Wednesday, November 19, 2014

Nam June Paik Exhibition at the Asia Society - Rose Chang-Crespo

              Nam June Paik, the founder of video art, united television and video technology with the body. He was one of the pioneers of the video movement who was fascinated with the manipulation of video imagery. His fascination began in 1965 when he purchased one of the first Sony Portapak video recorders, and he was interested in all aspects of video technology and even went ad fat as developing a video synthesizer. The Asia Society has a large exhibition dedicated to Paik’s work - including sixty of most well-known pieces including the “Golden Buddha” and the “family of robot”. The family of robots really caught my eye because they were larger than life and made of TV monitors and displays. The sign read that there were 9 unique sculptures which were created in 1986 and featured in The Art Institute of Chicago, but I only saw three from this collection of “family members”. There was the baby who was made of thirteen Samsung aluminum, color, silent Television monitors. The images and videos playing on these monitors were the clearest out of the three family members - images of children and babies living in poverty from different parts of the world flashed quickly. It was almost “glitch art” because there were images of small children living in poverty and then a globe would flash which would then turn into a heart and then an eye. It was a play on the eyes because while I tried to focus and see what was going on, another image would populate and I would lose track of what I was seeing.

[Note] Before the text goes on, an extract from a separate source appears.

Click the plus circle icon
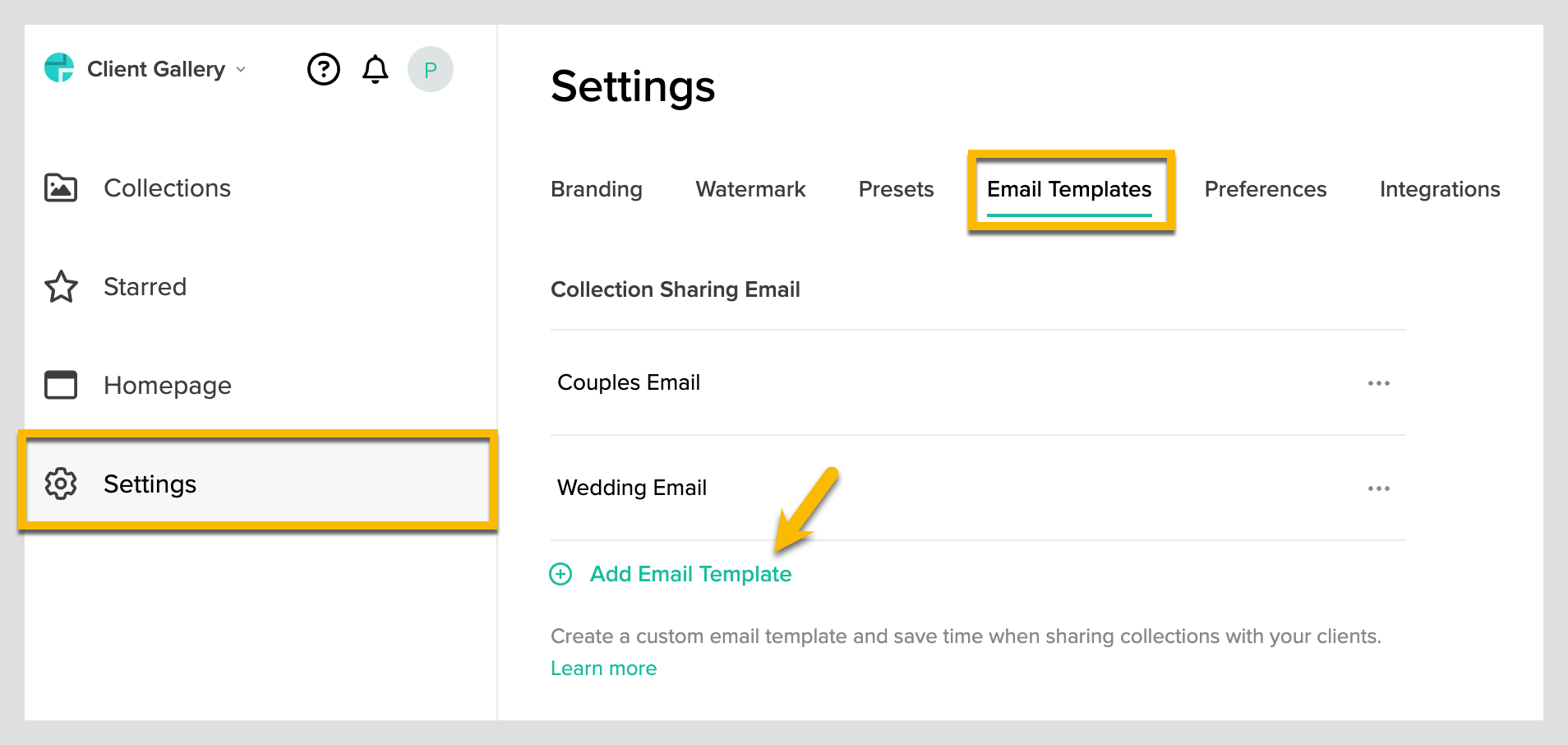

           What really caught my eye from the three was the Father figure, he was the largest of them all and seemed the oldest and most worn out. While the baby’s monitors flashed images of famished children and poverty, the father’s eleven monitors seemed to be more of a flashing psychedelic pattern. It was hard to make out the images behind the patterns and what seemed to be planets. I spotted an RCR, Sentinel, and Motorola monitor which made up his body. These were vintage TV’s, radio casings and monitors. The mother was also made up of vintage TV & radio casings which were colored and silent. Her torso was different from the baby and the fathers, she looked slimmer and actually had a waist. Her torso was made up of a strange casing which held three small screens/monitors that was playing the NY1 news - and it was a live broadcast. I stood there and waited to see if they were stills from older news segments because the news all seemed to revolve around marijuana and illegal drug findings in NY, but then I realized the time and weather were accurate and then the news anchors came on - so the smaller TVs were tuned live. Paik is suggesting that technology is a product of human innovation and can be the reason of our withdrawal from reality — by adding human qualities to technology he is representing technology as a “means of resistance.” He felt it was the artist’s duty to reimagine technology in the service of art and culture.